**WORK REQUIRED:**
In the entries below, find each line with the word "field" and pull it out.

[Items listed in a dataset]
- - - -
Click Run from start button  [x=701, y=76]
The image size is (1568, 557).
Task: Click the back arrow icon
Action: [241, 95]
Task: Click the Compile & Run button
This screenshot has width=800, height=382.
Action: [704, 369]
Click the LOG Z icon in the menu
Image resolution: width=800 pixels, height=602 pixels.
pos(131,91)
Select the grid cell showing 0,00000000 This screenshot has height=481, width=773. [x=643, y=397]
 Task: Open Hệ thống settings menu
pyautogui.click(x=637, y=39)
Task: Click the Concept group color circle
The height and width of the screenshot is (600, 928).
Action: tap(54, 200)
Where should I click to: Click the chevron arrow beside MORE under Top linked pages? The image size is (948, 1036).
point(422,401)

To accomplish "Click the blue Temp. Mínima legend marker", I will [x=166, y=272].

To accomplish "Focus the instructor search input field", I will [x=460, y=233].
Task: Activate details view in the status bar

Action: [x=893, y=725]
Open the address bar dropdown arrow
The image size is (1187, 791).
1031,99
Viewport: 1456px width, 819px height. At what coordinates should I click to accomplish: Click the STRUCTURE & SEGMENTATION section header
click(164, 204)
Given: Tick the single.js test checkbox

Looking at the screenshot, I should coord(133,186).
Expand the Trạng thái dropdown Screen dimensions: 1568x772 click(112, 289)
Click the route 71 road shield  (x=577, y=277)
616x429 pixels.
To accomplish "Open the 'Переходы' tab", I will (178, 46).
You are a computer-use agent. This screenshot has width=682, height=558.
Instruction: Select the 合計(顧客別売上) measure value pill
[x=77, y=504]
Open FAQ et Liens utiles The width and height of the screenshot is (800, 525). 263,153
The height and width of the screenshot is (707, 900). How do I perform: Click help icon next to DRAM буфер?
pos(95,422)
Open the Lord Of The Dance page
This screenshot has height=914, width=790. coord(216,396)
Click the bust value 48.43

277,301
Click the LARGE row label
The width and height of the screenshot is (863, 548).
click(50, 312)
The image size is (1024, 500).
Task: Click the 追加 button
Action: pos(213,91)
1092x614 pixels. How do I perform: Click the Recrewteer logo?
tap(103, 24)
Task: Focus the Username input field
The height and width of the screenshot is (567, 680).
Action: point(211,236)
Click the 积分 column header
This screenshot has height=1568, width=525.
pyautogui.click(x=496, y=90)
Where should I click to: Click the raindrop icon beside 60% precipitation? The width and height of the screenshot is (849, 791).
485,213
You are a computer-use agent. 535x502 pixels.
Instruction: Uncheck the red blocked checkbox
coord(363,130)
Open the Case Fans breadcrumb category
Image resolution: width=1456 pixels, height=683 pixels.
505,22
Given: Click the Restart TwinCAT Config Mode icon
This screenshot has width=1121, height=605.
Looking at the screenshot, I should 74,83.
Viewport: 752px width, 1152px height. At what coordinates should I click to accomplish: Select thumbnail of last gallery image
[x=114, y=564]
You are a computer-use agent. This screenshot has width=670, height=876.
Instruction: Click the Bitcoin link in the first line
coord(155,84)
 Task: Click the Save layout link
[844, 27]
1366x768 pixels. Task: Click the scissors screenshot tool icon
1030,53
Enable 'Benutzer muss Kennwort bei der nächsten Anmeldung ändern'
- - - -
**REPLY TO THE TASK:**
To accomplish "Focus the instructor search input field", I will [x=460, y=233].
Task: Focus the Username input field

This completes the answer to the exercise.